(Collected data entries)
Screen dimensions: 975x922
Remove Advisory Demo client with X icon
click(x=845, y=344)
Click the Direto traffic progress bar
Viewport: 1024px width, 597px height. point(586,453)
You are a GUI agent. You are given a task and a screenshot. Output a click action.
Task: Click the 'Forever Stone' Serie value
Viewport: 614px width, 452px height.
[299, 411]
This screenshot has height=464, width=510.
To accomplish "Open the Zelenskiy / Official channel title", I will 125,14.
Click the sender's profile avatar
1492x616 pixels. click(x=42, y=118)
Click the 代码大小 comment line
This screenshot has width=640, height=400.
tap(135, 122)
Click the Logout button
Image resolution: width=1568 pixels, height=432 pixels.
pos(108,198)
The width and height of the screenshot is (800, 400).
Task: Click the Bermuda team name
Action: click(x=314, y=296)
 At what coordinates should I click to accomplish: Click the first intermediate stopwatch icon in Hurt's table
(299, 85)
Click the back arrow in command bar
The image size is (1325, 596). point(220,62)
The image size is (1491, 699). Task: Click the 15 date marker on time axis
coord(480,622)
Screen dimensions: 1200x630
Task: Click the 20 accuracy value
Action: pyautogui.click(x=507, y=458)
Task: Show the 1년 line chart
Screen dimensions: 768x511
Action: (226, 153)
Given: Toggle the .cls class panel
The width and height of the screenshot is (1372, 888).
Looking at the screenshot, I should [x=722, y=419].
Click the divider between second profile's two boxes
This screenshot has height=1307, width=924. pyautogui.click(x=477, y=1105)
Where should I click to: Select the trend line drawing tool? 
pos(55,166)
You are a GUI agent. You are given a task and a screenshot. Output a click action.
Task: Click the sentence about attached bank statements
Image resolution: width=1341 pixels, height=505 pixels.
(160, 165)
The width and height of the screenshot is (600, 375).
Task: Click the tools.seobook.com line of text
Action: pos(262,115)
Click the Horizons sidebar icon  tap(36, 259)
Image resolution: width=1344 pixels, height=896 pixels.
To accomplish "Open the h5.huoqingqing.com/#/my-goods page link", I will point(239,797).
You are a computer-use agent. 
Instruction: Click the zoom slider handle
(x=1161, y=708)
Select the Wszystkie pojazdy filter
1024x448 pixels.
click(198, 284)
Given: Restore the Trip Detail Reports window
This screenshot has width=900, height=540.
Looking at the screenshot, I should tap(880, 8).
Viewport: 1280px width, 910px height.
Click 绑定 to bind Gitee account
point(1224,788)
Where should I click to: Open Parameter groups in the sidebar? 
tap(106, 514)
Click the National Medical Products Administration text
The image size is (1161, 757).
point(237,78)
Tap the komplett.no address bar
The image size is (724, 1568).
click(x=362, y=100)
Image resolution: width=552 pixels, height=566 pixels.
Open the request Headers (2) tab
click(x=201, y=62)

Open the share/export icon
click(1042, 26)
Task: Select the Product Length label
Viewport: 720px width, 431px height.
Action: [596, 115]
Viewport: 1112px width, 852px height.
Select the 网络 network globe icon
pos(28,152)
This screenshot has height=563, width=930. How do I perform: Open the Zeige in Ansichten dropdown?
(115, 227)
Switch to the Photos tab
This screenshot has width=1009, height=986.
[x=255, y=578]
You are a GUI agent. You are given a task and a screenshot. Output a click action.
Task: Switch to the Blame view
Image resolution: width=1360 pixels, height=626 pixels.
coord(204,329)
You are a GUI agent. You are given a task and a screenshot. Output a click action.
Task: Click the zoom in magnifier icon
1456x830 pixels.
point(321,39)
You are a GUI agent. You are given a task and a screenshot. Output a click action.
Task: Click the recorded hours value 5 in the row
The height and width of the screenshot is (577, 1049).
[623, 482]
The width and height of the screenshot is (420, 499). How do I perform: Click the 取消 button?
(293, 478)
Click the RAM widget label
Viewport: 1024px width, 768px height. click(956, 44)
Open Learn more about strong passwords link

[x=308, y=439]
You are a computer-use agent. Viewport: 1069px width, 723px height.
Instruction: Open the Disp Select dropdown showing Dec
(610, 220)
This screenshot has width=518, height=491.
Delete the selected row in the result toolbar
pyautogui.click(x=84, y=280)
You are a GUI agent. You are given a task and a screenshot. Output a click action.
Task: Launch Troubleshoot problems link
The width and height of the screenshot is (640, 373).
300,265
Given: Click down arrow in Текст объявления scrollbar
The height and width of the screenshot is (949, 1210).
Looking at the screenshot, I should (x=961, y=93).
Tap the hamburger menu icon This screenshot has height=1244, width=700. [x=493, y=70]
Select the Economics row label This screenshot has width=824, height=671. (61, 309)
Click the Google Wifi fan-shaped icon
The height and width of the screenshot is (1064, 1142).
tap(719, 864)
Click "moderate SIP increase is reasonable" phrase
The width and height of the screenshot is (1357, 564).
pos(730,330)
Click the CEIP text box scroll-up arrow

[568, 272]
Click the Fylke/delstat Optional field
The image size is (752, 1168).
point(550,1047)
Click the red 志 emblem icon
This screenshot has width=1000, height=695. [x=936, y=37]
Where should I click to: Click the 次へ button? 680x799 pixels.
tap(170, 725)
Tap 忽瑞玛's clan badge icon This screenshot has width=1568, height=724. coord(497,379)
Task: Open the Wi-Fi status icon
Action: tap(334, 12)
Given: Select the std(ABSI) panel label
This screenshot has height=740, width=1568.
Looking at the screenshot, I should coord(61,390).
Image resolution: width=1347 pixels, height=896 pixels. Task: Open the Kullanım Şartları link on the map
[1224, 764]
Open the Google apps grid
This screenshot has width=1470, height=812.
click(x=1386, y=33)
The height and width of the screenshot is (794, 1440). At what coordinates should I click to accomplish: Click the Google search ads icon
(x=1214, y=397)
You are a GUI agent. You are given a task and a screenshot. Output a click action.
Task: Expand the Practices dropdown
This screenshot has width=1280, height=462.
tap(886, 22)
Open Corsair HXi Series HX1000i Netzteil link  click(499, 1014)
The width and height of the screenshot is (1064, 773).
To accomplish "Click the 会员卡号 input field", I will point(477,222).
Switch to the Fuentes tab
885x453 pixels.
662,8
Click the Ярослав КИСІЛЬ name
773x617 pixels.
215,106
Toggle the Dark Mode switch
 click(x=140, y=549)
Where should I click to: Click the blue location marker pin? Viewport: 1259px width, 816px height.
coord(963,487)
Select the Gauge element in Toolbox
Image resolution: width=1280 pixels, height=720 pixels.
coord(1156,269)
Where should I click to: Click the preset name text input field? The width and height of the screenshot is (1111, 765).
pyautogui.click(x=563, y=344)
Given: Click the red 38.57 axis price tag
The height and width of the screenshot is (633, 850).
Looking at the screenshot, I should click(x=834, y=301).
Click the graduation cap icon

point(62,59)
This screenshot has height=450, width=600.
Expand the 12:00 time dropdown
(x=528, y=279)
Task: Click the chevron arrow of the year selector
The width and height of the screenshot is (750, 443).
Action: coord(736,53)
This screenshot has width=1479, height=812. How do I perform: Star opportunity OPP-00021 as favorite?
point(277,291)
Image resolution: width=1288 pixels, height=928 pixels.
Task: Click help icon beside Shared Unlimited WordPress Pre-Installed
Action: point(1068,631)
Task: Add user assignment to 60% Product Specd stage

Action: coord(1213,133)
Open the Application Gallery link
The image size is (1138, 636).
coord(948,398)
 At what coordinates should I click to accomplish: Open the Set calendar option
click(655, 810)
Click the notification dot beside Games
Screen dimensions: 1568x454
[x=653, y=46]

▸ **Work instruction**
A single number is asked for: how many lines in the entries above hold the string "panel".

▸ **Solution to this task**
2